WHAT TO WORK ON |
The lines to output run from the first line of the entries below through the line containing "The height and width of the screenshot is (302, 565)."; copy them exactly and leave out pictures.

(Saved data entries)

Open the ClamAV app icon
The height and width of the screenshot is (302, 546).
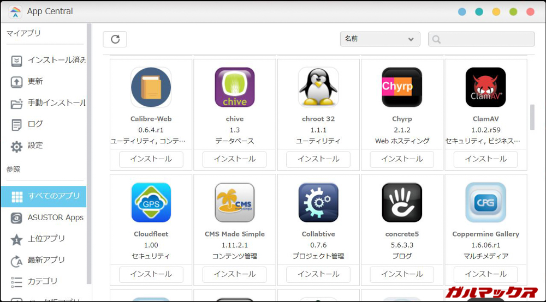click(x=485, y=87)
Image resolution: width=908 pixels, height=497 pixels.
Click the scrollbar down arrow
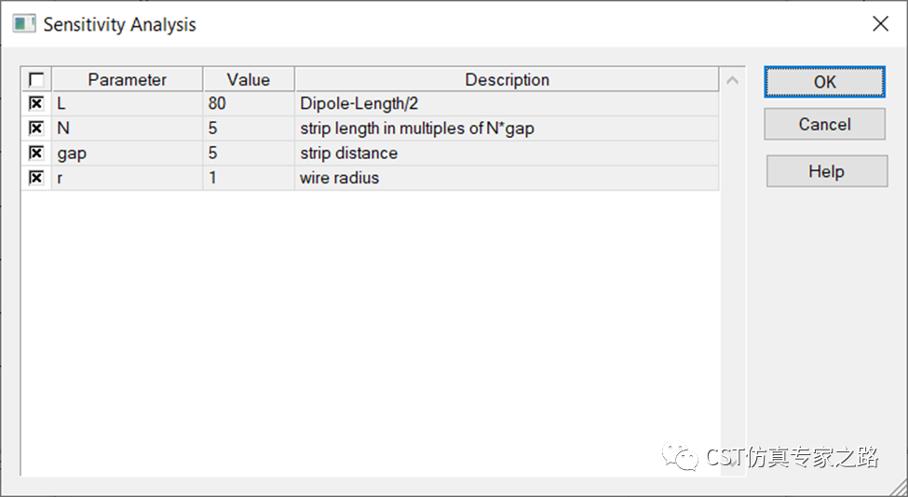click(x=733, y=463)
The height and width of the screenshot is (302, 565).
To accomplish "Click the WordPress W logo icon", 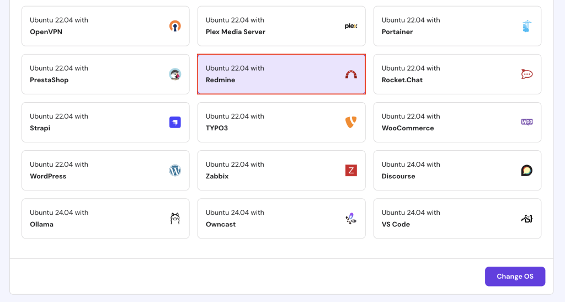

RESULT FOR THIS TASK |
Open the ClamAV app icon
The height and width of the screenshot is (302, 546).
click(x=485, y=87)
Image resolution: width=908 pixels, height=497 pixels.
Click the scrollbar down arrow
click(x=733, y=463)
The height and width of the screenshot is (302, 565).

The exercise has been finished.